ハムディ博士によると、積極的監視グループで、手術や放射線治療を行わなかった患者の約8割には10年後も目立ったがんの進行はみられなかった。
同紙は調査に加わっていないニューヨーク・スローンケタリングがんセンターのピーター・スカルディーノ外科部長にも取材した。「これまでしっかりした治療法の比較がなかったのでこの結果は非常に重要だ。早期がんの場合、積極的監視が有力な治療の選択肢になる。患者は治療法を急いで選ぶ必要がなく、じっくり考えることが可能になった」と研究を高く評価している。

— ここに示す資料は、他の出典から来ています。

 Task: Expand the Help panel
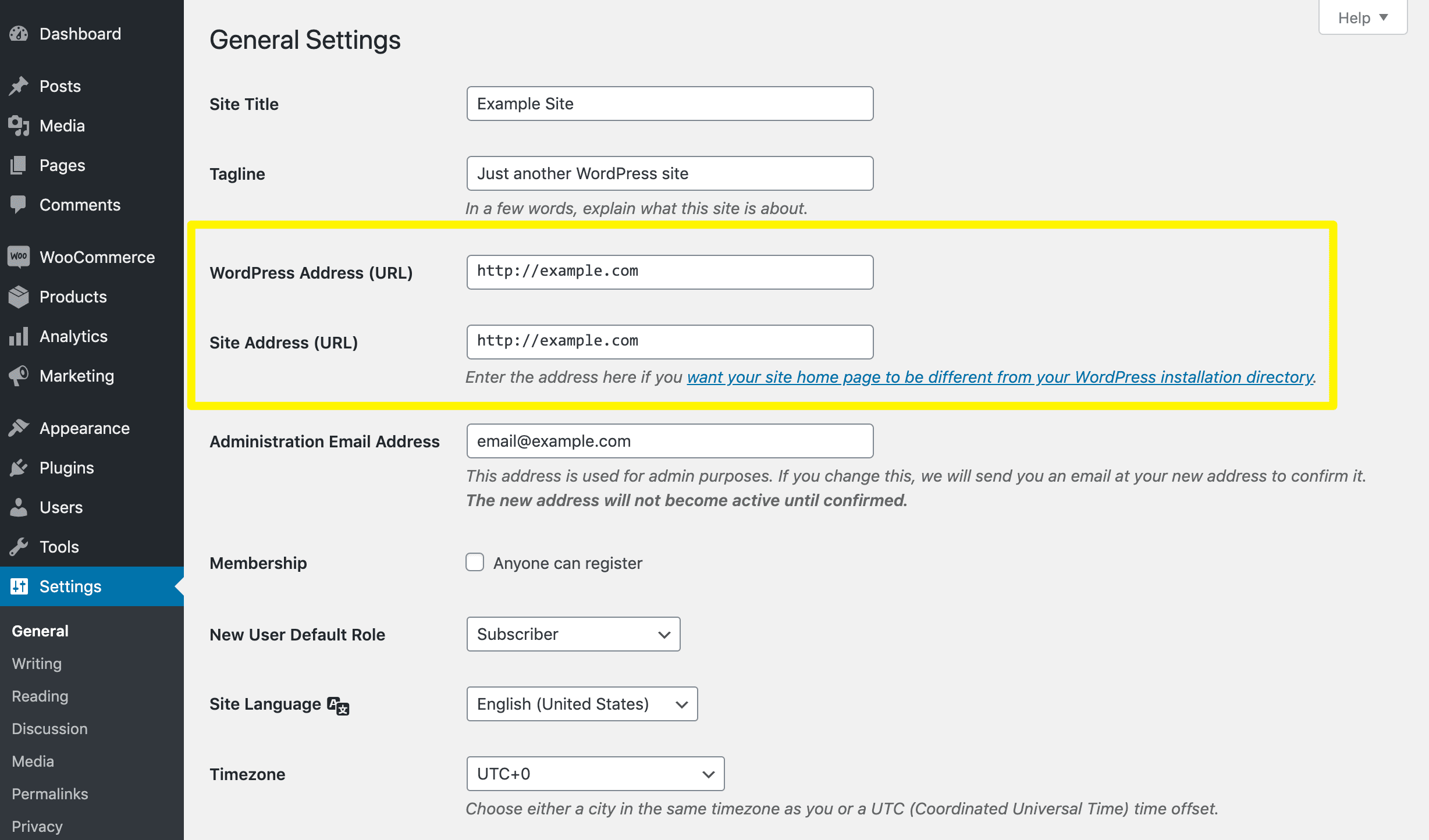pos(1362,17)
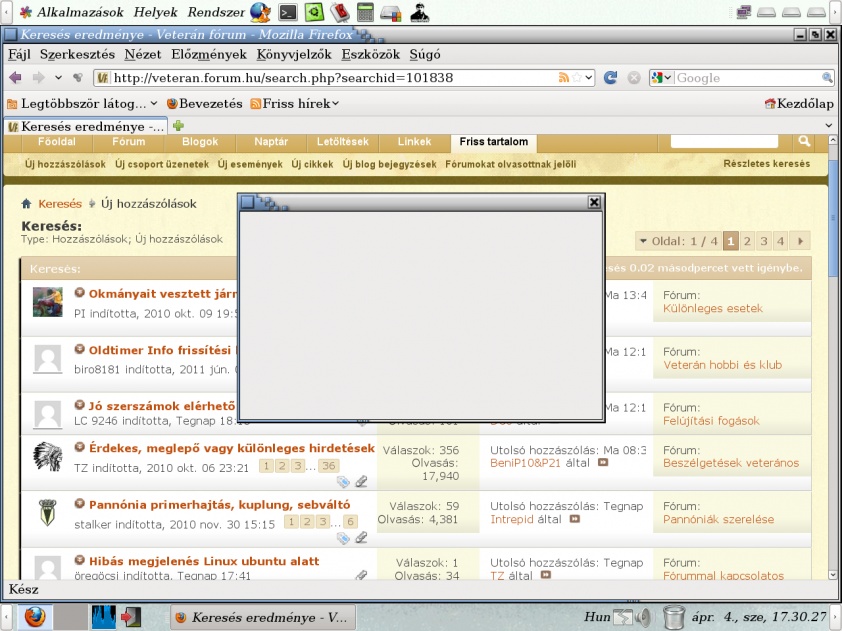Viewport: 842px width, 631px height.
Task: Open new tab with green plus icon
Action: click(x=179, y=126)
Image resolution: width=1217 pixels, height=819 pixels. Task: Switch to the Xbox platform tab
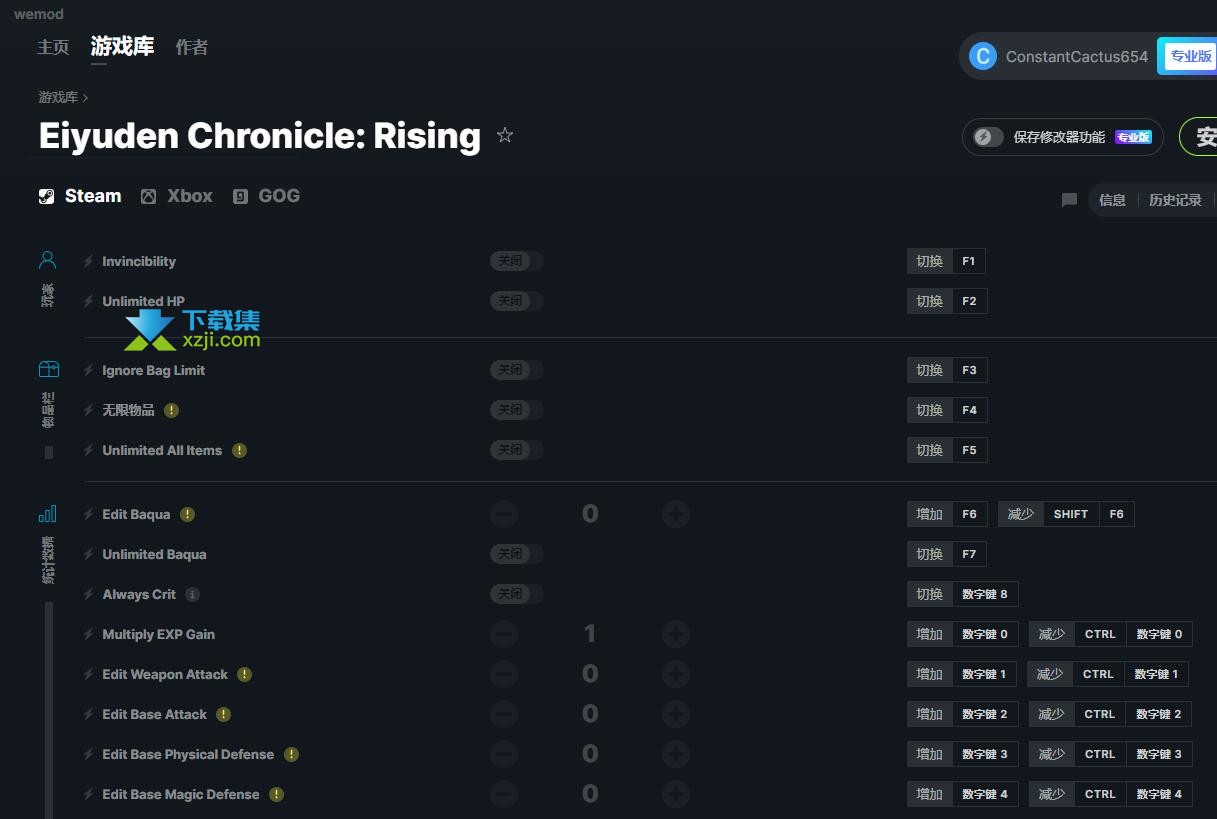pyautogui.click(x=177, y=196)
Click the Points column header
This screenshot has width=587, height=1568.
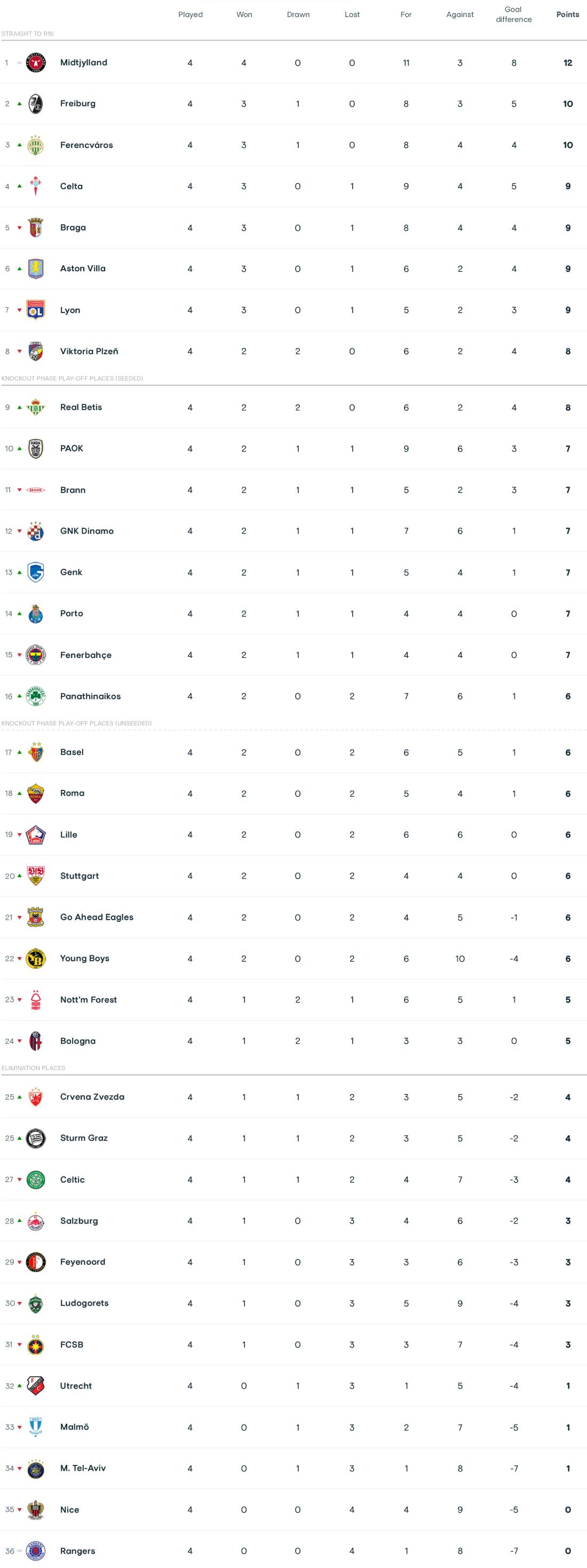tap(568, 14)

前立腺がんは日本でも急速に増え続けている。2015年には2000年の倍以上になり、胃がんや肺がんを抜いて部位別男性新規がん患者のトップになったとみられている。一方で、推定死者は約1万2000人で肺がんの約7分の1。前立腺がん患者の8割は65歳以上の高齢者といわれ、食生活の欧米化や高齢化の進展が増加の原因とされているが、診断技術の進歩による発見の増加という側面もあるようだ。前立腺がんと診断されても、主治医とは別の専門医に治療法のセカンドオピニオンを尋ねてみることが賢明なやり方かもしれない。